THE TASK:
When you reach the line that contains "How do I perform: Click", begin copying exactly and continue through the last line below. Do not copy pictures.

SOURCE RECORDS:
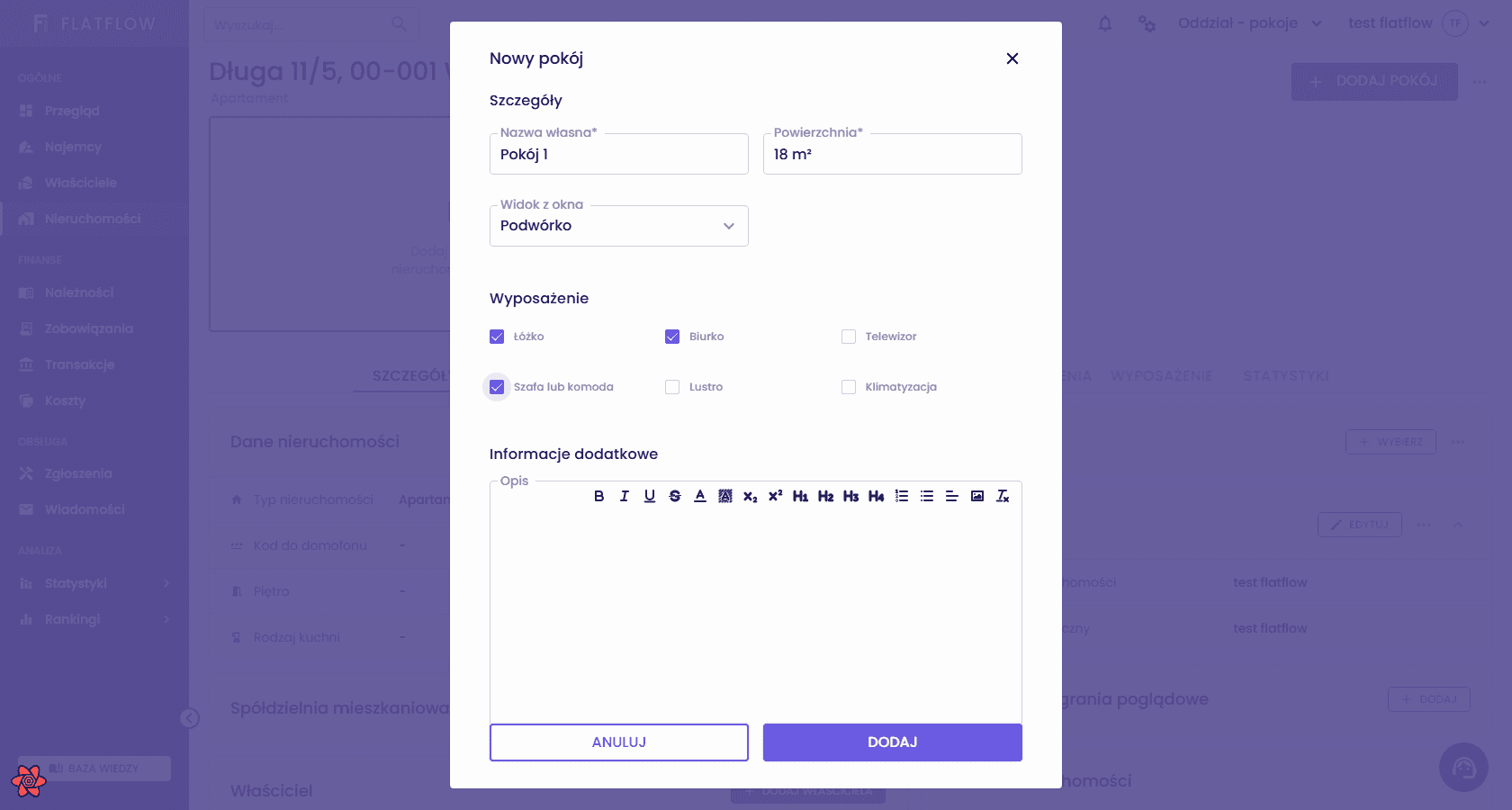Insert ordered list in description editor
This screenshot has width=1512, height=810.
tap(902, 496)
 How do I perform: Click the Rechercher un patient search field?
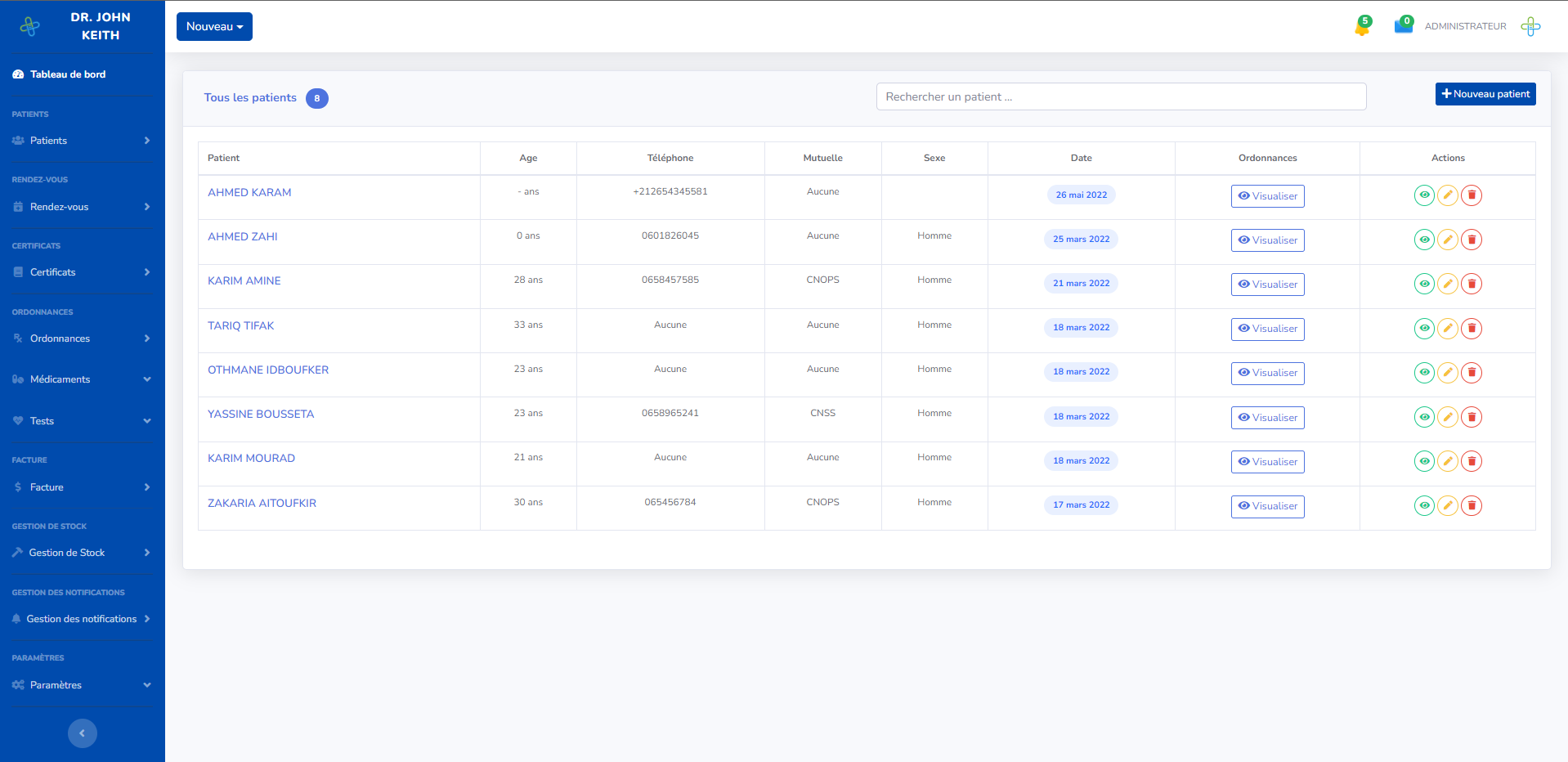point(1120,96)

ANSWER:
 How do I perform: Click the Rechercher un patient search field?
point(1120,96)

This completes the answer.